◆ Your instructions ◆
Please write out exactly the lines of the data below from the line holding "Click the Full name placeholder text" through the line holding "Given: Click the wishlist", and leave out the rest.

Excerpts from a dataset
# # # #
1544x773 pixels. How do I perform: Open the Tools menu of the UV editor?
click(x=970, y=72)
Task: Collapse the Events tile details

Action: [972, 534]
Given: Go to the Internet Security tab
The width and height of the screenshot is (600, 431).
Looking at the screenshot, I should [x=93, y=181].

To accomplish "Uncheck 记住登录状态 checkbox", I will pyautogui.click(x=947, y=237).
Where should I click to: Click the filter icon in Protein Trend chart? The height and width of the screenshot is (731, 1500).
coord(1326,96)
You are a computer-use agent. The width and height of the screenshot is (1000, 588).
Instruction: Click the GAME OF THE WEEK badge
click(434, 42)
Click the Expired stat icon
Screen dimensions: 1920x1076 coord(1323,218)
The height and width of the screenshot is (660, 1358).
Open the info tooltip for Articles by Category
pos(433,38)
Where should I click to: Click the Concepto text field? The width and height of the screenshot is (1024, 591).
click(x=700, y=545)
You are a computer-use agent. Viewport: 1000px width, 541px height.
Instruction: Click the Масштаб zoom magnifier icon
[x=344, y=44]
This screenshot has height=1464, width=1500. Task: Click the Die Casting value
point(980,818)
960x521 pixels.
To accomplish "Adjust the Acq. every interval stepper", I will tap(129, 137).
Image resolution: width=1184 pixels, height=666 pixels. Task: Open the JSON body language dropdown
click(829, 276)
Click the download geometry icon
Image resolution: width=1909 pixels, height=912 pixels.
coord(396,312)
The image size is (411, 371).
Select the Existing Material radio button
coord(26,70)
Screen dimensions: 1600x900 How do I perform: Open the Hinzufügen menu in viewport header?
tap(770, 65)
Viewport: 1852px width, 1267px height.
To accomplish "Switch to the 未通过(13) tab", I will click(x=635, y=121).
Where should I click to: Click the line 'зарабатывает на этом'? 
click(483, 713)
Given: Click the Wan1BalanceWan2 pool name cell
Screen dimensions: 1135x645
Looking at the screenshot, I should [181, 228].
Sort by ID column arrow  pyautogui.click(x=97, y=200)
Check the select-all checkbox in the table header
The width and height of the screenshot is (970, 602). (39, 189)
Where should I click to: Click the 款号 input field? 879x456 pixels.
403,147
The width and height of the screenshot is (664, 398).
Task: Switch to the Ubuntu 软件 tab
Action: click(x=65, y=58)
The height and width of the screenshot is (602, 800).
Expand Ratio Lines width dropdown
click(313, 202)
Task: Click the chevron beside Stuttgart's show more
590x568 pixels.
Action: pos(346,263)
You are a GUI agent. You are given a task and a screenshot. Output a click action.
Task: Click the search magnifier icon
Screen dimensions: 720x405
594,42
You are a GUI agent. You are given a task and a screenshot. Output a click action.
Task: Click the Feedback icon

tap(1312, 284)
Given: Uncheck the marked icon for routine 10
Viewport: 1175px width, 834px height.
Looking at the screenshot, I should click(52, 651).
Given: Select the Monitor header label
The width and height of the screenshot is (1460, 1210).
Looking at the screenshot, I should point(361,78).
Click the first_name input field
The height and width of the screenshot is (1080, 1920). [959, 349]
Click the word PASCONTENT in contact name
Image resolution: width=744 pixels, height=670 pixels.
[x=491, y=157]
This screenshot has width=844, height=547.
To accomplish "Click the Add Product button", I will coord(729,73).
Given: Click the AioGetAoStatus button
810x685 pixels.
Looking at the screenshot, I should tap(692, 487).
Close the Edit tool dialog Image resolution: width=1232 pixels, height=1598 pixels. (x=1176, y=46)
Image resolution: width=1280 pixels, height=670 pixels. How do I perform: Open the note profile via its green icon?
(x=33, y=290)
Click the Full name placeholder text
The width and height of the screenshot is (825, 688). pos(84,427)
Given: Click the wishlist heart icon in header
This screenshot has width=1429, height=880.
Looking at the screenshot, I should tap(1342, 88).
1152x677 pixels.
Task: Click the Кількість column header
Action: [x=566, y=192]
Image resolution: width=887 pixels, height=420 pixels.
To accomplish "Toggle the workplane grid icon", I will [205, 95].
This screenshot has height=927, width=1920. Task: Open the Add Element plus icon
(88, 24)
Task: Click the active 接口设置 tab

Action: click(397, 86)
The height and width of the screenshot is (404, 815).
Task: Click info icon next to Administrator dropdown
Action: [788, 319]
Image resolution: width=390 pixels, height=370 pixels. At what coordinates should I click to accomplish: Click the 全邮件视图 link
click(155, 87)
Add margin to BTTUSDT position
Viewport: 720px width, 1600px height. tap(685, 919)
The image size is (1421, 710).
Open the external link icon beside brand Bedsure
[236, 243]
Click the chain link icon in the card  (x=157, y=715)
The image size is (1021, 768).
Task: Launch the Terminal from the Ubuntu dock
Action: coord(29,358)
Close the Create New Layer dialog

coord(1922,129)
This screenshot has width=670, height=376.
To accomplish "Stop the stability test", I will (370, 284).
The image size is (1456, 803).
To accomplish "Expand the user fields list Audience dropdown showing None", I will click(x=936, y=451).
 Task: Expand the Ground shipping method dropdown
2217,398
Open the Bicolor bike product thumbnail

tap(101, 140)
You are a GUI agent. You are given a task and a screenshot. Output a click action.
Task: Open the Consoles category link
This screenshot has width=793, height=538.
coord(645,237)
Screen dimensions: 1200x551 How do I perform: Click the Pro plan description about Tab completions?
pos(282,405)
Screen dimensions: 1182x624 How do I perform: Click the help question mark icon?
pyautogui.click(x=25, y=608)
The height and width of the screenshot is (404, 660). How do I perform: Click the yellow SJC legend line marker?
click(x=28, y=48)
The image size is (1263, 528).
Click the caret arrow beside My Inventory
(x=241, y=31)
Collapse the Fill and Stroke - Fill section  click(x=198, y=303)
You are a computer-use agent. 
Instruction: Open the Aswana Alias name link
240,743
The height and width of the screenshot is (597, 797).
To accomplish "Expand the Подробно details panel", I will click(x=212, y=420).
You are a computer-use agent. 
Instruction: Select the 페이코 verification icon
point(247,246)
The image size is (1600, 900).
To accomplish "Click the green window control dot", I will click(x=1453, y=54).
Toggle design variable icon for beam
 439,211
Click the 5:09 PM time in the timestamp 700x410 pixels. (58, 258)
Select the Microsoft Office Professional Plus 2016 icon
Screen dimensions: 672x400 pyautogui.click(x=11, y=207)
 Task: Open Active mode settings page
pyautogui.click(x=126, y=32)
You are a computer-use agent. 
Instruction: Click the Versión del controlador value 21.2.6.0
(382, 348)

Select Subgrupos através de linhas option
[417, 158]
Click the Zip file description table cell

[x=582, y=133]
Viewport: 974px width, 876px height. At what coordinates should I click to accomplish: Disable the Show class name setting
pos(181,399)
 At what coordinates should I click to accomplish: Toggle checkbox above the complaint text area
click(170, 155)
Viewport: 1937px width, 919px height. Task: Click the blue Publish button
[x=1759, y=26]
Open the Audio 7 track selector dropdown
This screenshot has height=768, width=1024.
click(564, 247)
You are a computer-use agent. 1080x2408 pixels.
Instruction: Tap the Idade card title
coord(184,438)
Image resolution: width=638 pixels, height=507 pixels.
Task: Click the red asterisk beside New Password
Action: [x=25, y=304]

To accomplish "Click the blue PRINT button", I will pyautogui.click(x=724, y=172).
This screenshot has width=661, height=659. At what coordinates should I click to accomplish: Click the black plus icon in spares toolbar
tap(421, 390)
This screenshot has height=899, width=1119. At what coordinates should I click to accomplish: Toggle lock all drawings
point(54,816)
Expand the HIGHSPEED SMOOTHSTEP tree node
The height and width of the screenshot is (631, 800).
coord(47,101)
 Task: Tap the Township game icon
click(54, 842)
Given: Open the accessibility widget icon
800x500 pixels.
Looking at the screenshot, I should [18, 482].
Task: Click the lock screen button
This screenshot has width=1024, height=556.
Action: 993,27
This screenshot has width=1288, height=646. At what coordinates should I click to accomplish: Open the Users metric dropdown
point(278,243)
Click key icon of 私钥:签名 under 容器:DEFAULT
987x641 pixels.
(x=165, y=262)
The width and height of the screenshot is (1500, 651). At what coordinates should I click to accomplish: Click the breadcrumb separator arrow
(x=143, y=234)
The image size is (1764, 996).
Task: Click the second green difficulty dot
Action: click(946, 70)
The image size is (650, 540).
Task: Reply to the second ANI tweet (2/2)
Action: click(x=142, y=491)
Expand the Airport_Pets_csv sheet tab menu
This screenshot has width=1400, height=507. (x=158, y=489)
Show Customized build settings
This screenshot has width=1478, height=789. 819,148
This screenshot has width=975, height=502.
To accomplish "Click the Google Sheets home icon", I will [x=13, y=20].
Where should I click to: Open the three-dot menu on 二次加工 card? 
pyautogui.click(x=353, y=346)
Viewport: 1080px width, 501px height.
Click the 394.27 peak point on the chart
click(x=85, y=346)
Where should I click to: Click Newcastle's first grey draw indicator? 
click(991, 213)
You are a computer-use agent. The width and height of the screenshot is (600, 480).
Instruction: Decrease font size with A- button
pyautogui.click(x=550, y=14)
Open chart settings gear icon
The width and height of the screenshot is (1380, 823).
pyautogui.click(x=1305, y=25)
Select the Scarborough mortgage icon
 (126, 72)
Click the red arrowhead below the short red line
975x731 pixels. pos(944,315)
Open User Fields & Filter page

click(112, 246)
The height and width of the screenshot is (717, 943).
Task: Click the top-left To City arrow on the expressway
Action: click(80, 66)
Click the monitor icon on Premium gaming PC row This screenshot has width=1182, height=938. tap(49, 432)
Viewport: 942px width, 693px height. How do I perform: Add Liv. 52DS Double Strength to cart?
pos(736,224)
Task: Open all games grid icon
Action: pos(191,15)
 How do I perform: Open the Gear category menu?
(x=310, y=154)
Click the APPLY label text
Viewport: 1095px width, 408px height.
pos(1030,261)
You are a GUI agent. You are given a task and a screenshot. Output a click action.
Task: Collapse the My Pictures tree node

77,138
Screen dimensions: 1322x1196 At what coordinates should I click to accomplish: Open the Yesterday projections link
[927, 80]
# # # #
◆ Completed exercise ◆
Click the Full name placeholder text
The width and height of the screenshot is (825, 688). pos(84,427)
Given: Click the wishlist heart icon in header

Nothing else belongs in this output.